While I have thought a lot about the problem of testing perceptual audio decoders in FFmpeg via FATE, I have put little thought into testing perceptual video decoders. I surmise that my 1-off testing method for perceptual audio decoders is probably not tractable for video decoders. I suspect that, while rounding errors also cause off-by-1 errors in video decoders, compounded errors during multiple frames could stretch the threshold. There’s also the minor matter that it would require a much larger amount of space to store raw video data vs. the audio data required for the perceptual audio tests.
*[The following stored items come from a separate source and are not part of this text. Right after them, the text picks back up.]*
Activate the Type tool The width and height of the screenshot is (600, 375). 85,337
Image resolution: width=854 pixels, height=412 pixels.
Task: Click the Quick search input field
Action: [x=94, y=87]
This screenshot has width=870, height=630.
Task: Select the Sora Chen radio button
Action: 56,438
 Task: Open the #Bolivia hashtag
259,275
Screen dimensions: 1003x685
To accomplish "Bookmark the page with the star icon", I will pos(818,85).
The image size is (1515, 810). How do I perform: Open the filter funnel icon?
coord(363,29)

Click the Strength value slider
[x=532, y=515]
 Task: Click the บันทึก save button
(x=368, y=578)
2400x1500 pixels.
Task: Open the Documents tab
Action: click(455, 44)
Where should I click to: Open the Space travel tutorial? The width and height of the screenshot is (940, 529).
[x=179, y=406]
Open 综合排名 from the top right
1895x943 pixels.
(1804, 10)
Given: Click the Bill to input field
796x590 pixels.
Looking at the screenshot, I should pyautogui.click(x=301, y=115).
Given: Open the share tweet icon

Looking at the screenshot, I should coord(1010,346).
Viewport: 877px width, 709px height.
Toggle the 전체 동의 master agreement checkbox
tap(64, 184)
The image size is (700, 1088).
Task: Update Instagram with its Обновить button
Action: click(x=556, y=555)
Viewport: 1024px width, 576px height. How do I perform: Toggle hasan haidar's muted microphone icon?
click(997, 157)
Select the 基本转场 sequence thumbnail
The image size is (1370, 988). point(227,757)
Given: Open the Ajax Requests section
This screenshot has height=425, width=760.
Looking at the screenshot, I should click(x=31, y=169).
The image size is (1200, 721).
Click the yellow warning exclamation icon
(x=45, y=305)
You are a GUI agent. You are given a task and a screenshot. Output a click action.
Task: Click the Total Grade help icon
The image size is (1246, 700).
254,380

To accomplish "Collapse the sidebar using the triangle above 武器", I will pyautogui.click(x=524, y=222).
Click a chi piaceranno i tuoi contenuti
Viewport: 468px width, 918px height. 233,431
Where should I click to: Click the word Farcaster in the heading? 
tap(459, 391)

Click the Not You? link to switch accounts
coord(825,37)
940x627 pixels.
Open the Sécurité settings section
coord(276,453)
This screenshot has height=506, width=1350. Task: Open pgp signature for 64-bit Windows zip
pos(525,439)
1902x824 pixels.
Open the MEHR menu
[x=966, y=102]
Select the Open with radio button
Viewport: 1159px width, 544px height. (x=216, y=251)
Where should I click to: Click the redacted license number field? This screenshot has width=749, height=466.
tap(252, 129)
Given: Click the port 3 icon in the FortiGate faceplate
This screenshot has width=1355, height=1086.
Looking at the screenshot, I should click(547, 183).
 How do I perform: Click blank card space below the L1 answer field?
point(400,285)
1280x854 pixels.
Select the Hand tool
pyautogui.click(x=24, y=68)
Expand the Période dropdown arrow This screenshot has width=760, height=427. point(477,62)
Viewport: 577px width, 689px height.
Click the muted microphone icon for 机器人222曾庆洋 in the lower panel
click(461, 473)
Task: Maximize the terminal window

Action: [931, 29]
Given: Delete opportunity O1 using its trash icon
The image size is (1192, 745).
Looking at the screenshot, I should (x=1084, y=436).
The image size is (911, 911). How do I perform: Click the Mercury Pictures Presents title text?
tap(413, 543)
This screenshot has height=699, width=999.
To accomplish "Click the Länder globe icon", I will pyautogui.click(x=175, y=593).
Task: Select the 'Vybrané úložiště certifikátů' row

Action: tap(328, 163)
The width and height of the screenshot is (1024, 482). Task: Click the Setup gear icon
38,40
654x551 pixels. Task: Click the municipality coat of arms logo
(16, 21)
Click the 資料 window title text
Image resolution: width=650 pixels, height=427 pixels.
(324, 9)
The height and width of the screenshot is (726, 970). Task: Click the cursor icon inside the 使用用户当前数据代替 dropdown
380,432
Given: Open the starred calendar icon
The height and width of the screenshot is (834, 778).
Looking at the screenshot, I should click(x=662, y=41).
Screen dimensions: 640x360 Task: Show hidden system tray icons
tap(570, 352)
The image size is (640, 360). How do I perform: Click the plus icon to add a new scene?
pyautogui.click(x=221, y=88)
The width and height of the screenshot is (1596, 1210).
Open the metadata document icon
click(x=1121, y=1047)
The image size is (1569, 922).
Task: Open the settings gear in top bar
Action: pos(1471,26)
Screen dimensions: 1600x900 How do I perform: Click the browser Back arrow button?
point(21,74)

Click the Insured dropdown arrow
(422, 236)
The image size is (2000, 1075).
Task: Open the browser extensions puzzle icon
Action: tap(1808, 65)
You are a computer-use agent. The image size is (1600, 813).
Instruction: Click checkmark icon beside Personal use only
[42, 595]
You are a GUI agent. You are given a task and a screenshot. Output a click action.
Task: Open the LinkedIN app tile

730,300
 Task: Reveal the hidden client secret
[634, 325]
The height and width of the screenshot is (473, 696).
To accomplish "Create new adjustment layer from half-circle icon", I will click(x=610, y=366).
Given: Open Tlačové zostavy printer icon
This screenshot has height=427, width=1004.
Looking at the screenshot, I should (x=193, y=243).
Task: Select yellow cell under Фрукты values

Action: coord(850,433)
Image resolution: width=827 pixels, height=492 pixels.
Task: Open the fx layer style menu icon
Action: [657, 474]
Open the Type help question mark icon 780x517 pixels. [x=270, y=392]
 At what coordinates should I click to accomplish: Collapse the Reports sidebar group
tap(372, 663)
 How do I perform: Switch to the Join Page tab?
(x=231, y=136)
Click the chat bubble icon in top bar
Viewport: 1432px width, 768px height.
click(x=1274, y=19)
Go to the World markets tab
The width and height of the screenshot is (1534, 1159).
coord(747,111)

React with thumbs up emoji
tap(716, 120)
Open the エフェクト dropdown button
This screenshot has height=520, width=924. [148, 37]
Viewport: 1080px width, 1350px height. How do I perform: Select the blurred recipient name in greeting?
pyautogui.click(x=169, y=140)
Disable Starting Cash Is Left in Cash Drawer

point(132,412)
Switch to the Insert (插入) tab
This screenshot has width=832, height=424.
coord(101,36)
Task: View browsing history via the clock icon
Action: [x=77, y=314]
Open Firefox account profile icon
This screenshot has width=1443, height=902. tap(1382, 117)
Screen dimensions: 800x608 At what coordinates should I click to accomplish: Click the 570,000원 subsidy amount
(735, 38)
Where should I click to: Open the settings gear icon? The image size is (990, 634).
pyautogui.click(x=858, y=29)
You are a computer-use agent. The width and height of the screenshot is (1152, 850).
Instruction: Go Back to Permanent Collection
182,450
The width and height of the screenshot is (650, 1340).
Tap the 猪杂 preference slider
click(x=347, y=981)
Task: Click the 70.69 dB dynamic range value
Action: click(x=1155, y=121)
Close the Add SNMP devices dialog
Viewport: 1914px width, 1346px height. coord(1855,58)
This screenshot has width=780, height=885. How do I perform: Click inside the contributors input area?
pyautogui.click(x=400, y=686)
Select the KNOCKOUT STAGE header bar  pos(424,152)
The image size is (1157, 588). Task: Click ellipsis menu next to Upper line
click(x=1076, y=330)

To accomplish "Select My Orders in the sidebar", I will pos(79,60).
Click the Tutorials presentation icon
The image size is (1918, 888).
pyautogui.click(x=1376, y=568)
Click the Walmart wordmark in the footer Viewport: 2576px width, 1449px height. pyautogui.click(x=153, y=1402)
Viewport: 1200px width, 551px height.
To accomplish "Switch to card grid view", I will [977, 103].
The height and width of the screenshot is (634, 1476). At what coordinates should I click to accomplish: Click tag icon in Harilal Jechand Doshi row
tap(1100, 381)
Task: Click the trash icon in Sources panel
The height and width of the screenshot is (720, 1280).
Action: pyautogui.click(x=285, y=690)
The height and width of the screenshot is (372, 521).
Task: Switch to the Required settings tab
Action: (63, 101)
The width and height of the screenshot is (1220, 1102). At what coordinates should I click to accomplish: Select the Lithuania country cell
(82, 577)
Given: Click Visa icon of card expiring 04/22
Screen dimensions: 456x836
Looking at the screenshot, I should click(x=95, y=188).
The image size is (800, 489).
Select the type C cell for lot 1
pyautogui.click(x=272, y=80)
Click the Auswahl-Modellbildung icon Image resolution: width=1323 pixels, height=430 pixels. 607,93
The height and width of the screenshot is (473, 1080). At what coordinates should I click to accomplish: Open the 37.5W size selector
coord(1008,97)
Testing video decoders isn’t such a big deal, though. The FFmpeg devs have had this problem solved via the ‘make test’ regression suite for a long time. There are a few flags to tack onto a command line which will invoke a bit exact inverse discrete cosine transform (IDCT). The trade-off is that optimized IDCT code paths are not exercised.
I’m thinking of a 2-part solution:
- As a first pass, enter video decoding tests that leverage the bit exact IDCT.
- As a second pass, craft special test cases that decode one frame of video and leverage the default, optimized IDCT. Test the result using the 1-off method.
See Also:
There are separate functions for idct_put and idct_add. The latter is used only in inter-frames. So decoding just one frame wouldn’t cover everything.
Good point. Maybe 2 frames, verifying that the second frame is an interframe?